From: Jeffrey Stedfast
Subject: Re: [Pan-devel] the Article cache [was: Speed of Pan]
Date: 04 Nov 2002 14:10:44 -0500

On Mon, 2002-11-04 at 11:49, Charles Kerr wrote:
> On Sat, Nov 02, 2002 at 12:45:04AM -0500, Jeffrey Stedfast wrote:
> > Pardon me for my ignorance, but why does Pan have to check the cache at
> > all on startup?
> > 
> > Keep in mind, I'm not all that familiar with Pan cache internals nor
> > NNTP/News in general, but to me a cache should be implemented in such a
> > way as:
> > 
> > 1. reader makes a request for (an) article(s)
> > 2. if article exists in cache
> >   then read from the cache
> >   else download article and attempt to cache it (if fail, unlink() so
> > that the next request for the same article doesn't get an empty or
> > truncated file)
> > 
> > If things worked this way, there shouldn't be a need to scan the cache
> > on startup.
> 
> The header pane shows a cache icon next to cached articles, so during
> header pane refreshes there is a burst of article_is_cached() calls.
> IMO this is unavoidable because of the cache icon's importance to
> offline reading.

*nod*
I kinda figured it was something like that.

> 
> The directory walking at startup was chosen to Keep It Simple:
> after walking, Pan can keep a small map of cached article message-ids.
> is_article_cached() is just a lookup in that map, so even the
> header pane's burst is cheap.
> 
> If we remove the startup directory walking, Pan will have to either
> 
> (a) hit the disk each time an article is tested,
>     which makes every header update slow, or
> 
> (b) hit the disk the first time an article is tested,
>     which would make the first header update in each group slow,
>     and force us to remember misses as well as hits in the cache's map,
>     and introduce the question of whether or not to garbage collect
>     those miss entries at some point, and if so, when.
> 
> I'm leaning towards keeping a flat file with a list of the message-ids
> in the cache.  This would replace directory walking with a simple file read.
> The only downside I see is that people tinkering by hand could get the
> flat file and the directory contents out of sync.

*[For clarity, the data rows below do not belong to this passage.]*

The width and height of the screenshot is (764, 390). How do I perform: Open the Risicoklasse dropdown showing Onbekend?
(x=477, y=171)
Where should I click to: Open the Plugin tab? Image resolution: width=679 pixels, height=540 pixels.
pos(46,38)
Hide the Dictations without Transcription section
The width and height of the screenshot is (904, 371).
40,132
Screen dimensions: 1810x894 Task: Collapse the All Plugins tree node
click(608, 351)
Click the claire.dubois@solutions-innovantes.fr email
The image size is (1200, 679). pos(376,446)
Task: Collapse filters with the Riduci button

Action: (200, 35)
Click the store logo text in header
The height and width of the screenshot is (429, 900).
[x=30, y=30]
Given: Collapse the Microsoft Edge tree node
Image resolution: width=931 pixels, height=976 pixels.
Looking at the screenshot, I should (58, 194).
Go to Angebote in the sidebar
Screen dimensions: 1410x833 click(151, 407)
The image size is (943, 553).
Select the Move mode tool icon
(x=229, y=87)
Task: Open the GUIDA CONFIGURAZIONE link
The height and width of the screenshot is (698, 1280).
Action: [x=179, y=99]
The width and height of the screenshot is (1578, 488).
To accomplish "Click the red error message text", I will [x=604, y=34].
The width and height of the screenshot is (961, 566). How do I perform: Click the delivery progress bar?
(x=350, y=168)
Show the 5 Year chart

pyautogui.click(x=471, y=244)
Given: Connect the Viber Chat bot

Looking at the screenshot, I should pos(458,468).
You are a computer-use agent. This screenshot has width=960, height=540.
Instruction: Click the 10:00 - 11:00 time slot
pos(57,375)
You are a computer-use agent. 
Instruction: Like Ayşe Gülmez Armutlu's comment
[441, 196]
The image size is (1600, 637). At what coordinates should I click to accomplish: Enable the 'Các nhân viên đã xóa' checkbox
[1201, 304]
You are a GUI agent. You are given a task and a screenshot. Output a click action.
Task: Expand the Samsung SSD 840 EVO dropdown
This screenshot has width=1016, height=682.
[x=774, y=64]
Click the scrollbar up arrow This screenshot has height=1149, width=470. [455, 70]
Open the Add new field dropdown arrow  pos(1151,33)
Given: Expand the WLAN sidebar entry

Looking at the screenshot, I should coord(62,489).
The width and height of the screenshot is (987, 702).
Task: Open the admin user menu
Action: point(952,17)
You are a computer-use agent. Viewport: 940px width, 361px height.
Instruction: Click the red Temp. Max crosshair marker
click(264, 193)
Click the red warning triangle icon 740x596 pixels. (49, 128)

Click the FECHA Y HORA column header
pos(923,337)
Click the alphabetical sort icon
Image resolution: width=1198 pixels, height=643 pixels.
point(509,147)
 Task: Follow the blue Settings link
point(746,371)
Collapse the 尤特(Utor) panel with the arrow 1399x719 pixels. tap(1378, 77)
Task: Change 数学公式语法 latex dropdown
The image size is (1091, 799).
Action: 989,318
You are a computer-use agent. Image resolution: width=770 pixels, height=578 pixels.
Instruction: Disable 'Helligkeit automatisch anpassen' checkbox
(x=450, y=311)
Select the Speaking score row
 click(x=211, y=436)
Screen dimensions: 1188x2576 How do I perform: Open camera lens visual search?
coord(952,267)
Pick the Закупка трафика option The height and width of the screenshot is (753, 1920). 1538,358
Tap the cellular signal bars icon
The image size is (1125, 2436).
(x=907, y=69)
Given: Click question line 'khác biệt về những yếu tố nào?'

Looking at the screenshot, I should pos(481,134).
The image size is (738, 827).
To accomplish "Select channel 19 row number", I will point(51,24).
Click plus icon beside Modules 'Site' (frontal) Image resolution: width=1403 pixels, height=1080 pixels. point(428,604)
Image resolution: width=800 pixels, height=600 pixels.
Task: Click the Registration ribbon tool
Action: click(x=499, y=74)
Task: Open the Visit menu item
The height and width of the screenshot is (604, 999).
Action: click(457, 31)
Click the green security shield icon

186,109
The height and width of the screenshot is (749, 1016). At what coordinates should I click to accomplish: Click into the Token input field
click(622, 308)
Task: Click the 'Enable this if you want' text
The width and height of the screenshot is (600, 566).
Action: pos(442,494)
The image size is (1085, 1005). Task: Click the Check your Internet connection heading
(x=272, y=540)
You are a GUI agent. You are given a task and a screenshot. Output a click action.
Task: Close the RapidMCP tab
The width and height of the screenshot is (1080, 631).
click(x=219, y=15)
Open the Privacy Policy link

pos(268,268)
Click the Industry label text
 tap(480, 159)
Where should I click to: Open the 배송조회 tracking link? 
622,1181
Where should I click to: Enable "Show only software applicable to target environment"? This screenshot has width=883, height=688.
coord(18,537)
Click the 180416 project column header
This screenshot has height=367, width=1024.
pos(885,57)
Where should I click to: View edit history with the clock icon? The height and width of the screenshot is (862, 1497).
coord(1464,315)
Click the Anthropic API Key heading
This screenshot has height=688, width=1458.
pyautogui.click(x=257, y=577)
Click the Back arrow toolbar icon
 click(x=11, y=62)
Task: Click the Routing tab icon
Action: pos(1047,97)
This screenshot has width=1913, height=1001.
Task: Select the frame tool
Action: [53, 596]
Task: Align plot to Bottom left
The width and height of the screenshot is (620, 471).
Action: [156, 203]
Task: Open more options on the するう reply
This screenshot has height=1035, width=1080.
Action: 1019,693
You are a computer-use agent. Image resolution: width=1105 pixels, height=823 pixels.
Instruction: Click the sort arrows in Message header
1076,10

Yea... I thought of that too. Let me give you some thoughts:

Keep your cache file (I suppose it would contain message-ids) but also
keep a mtime for the cache directory. If mtime != cache->mtime, then
re-scan the cache the way you do now. Otherwise you can safely assume
that the cache hasn't been touched by the user.

This makes it so that if the user doesn't touch his cache, it should be
extremely fast - otherwise, well... no slower than it is currently :-)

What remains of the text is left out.